Ever since I can remember I wanted to be a writer. It was always my fallback position. Preparing for the Leaving Cert all my friends wanted to be X, Y or Z and worked hard to get the points. Me? I didn’t want to be anything, I was going to be a writer, be famous, and be the one talked about. When I went to college and did badly in exams, sure it didn’t matter; I was going to be a writer. Any job I took after college, sure I was only doing it for the money; I was going to be a writer wasn’t I? Even when I was self-employed for the last ten years or so and things started to go badly…sure it didn’t matter; I was going to be a writer. Can anyone else notice the repetition of the verb ‘to go’? Always in its future tense?
Therein lay my problem and it was MY problem, I always was going to be a writer but never actually did anything about. Fear of ridicule and rejection was always high on my list of reasons not write but again it was MY fear. Along with plenty of other excuses…I wrote a novel, after a few rejections, which I took too seriously, I thought maybe it wasn’t for me. I don’t even know where it is now, probably on that old Amstrad in a landfill somewhere.
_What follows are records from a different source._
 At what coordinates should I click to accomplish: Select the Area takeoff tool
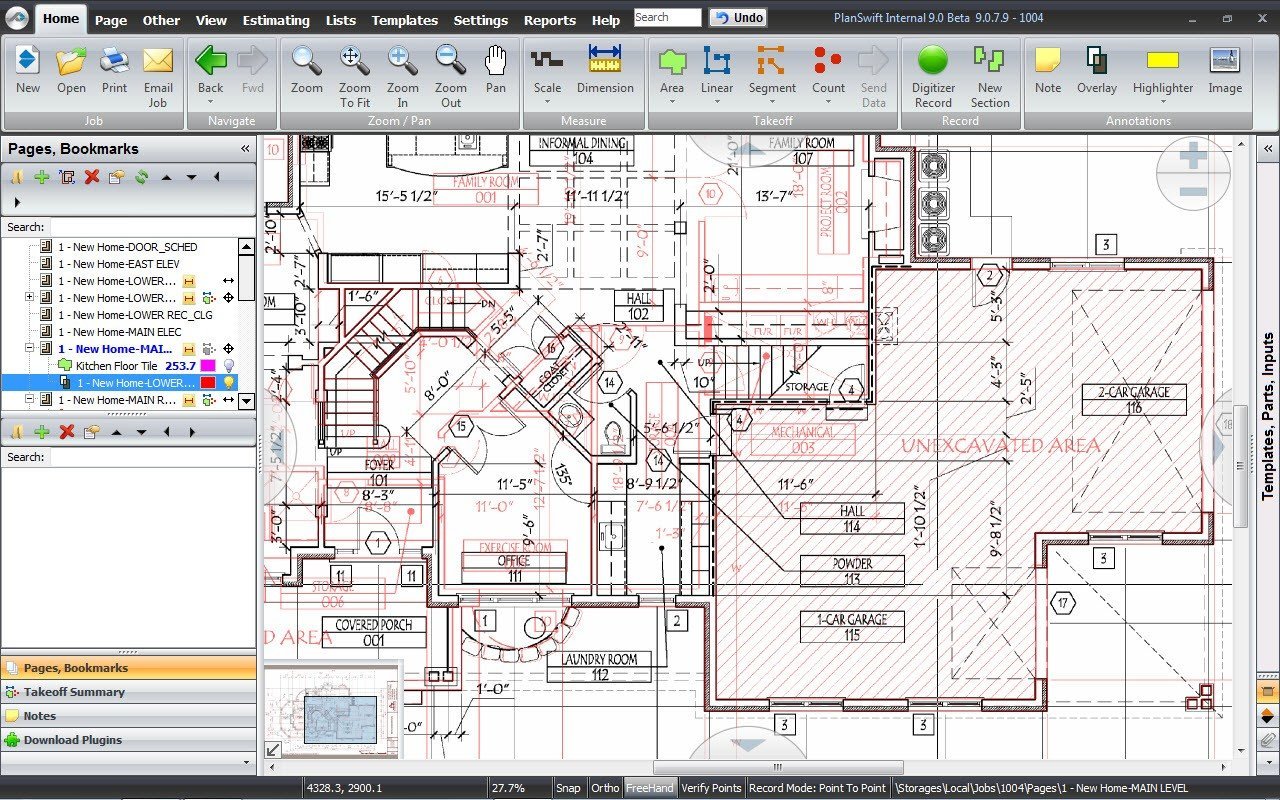click(672, 70)
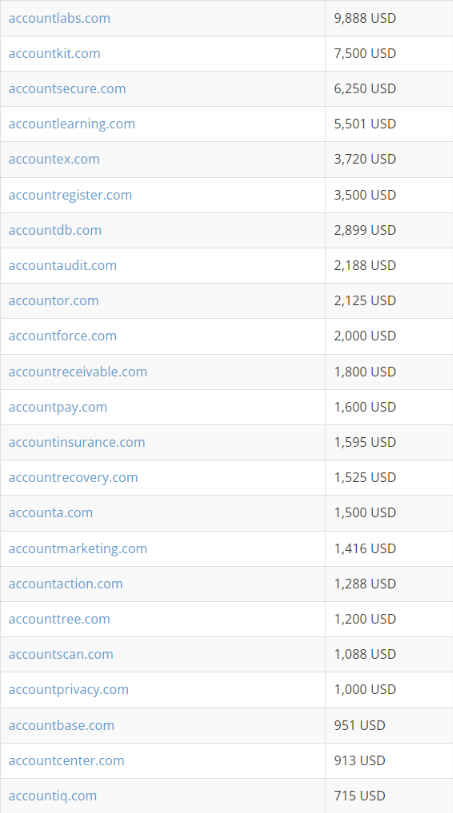Click the accountkit.com link
This screenshot has width=453, height=813.
click(x=54, y=53)
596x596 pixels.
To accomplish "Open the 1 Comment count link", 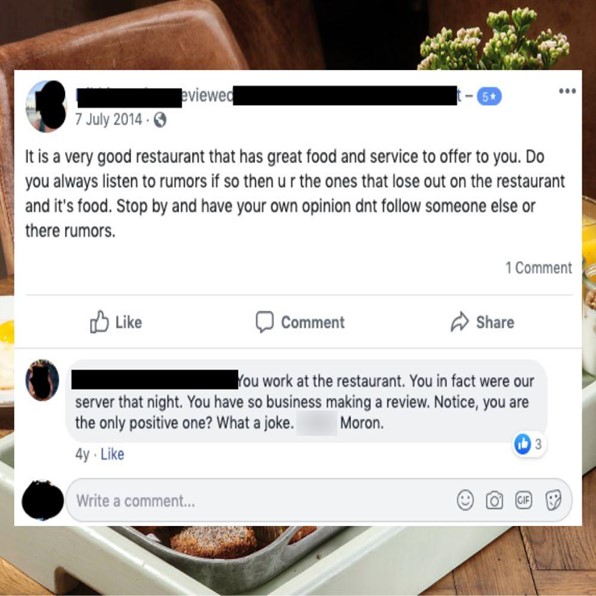I will [x=538, y=268].
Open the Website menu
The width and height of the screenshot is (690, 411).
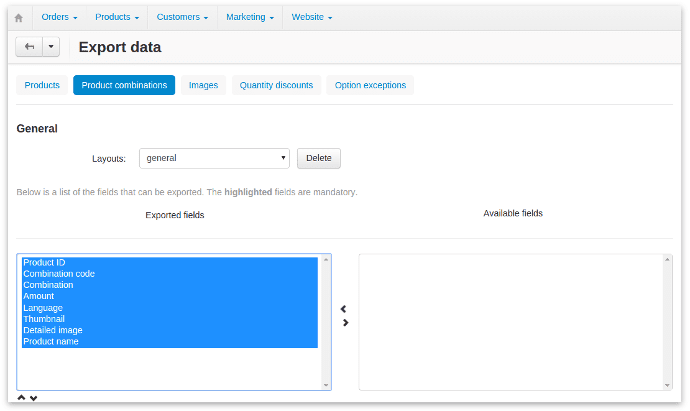[311, 17]
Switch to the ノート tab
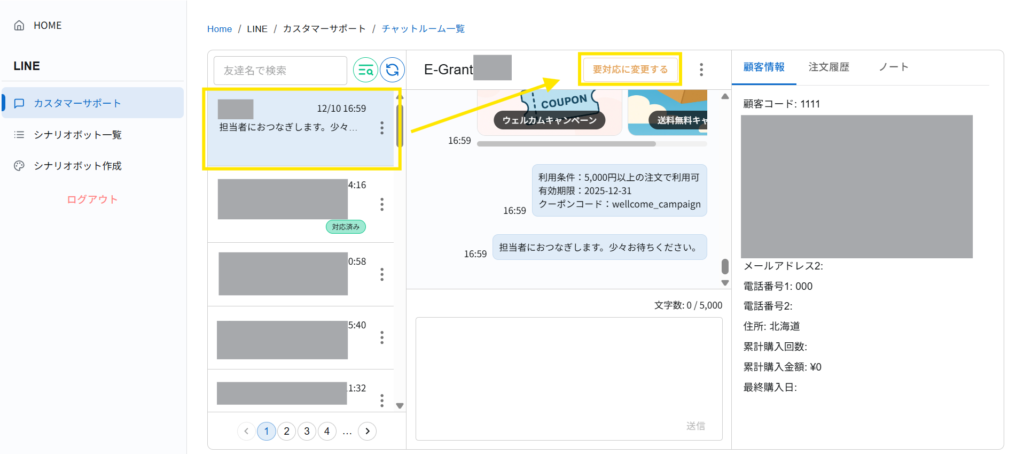The height and width of the screenshot is (454, 1024). [x=893, y=67]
Then in the autumn of2011 I started to write about my life, everyday happenings but also trying to make sense of my son’s epilepsy. So began what became www.verlingsweek.com. My family wasn’t something I’d planned to write about, but it is said that you should write about what you know. It’s possibly the best advice I could give anyone, that and a bit of self discipline. The self-discipline is something I’m still working on.
So I went into 2012 determined to write more.. My weekly blog was done every Sunday and I don’t think I missed a post all year. An achievement for me. There were times when I found it tough, put it off till Sunday evening but still I got one posted. As I was working all week, my writing was confined to the weekends, Saturday a short story and Sunday the blog post. By and large I fell into the rhythm of the process and while I haven’t always knocked out a story I do have a fair collection now and plenty of ideas. I have one of those A4 day by day diaries and whenever I have an idea I write it down, invaluable for days when the juices aren’t flowing. The diary is actually from 2011 but who cares, it does the job.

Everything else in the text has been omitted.